Inside, her two friends thought she was joking.

 

 

“Debbie comes in and tells us she saw a tornado and we kind of laughed it off, but Vanessa and I were standing by the windows and they just shattered,” said Lanie Wells. “We ran through the glass to get to the basement.”

Wells added all three suffered cuts to their feet and arms from the flying glass and once in the basement, could hear the house coming apart above them.

“It was just wind blowing really loud, glass shattering, and wood hitting the house. That’s all we could hear,” said Cameron.

“It was like something out of a movie, especially as we’re going through the house and every window was busting as we passed it. It was pretty crazy,” added Wells.

They spent about 10 minutes in the basement riding out the storm. It turned out the roof of a neighbor’s house had come off and the debris struck their house and others nearby. One of them the home of Eric Allen.

Allen and several others were cutting up the debris from the old sun porch and loading it into a dump truck to be hauled away. Plywood covered every window as well as a hole created by a flying 2 x 4 from the neighbor’s home.

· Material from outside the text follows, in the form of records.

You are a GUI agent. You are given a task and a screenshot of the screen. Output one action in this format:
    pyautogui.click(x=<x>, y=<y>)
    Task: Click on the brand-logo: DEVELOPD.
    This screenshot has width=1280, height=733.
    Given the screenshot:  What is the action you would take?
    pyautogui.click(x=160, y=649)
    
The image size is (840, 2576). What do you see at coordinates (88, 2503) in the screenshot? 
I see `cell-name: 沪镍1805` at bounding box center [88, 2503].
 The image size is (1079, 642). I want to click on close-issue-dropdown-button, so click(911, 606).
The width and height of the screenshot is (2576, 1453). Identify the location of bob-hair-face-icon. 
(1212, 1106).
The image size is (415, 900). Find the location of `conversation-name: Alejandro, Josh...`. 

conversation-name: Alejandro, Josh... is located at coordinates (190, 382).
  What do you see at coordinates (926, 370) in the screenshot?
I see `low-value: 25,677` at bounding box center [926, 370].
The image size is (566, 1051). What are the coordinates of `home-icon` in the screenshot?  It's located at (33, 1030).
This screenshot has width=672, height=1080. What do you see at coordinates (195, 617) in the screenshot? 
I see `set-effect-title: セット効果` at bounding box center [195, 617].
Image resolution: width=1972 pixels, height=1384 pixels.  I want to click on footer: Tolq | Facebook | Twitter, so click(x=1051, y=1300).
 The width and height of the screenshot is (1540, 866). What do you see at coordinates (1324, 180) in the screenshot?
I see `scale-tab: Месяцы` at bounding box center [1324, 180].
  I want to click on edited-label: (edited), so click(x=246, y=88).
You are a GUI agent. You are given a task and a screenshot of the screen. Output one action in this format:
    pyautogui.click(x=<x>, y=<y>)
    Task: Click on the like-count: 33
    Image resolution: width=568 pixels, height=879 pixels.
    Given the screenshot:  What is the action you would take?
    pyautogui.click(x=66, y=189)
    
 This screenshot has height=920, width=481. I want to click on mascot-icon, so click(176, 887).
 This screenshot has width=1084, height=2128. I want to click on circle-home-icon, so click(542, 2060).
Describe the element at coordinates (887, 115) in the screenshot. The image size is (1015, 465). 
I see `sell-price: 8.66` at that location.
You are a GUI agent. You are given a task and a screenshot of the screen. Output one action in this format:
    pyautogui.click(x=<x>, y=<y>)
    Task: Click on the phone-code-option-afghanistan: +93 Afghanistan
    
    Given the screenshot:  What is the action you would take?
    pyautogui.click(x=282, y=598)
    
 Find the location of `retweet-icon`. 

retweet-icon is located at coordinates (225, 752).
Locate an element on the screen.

Not far away in Charleston’s South Hills, Kit Francis told a similar story.

“It was nice with just a little rain and a little wind, then all of a sudden we were drenched. Then interestingly everything fell up hill,” said Francis.

Three utility poles on his street were laying across the road with tangled lines still attached and dangling in every direction. Trees were uprooted and tree limbs littered the street and the yards of neighbors. The sounds of chainsaws and generators echoed through the whole South Hills community.

“We have no power and we can’t get out,” laughed Francis.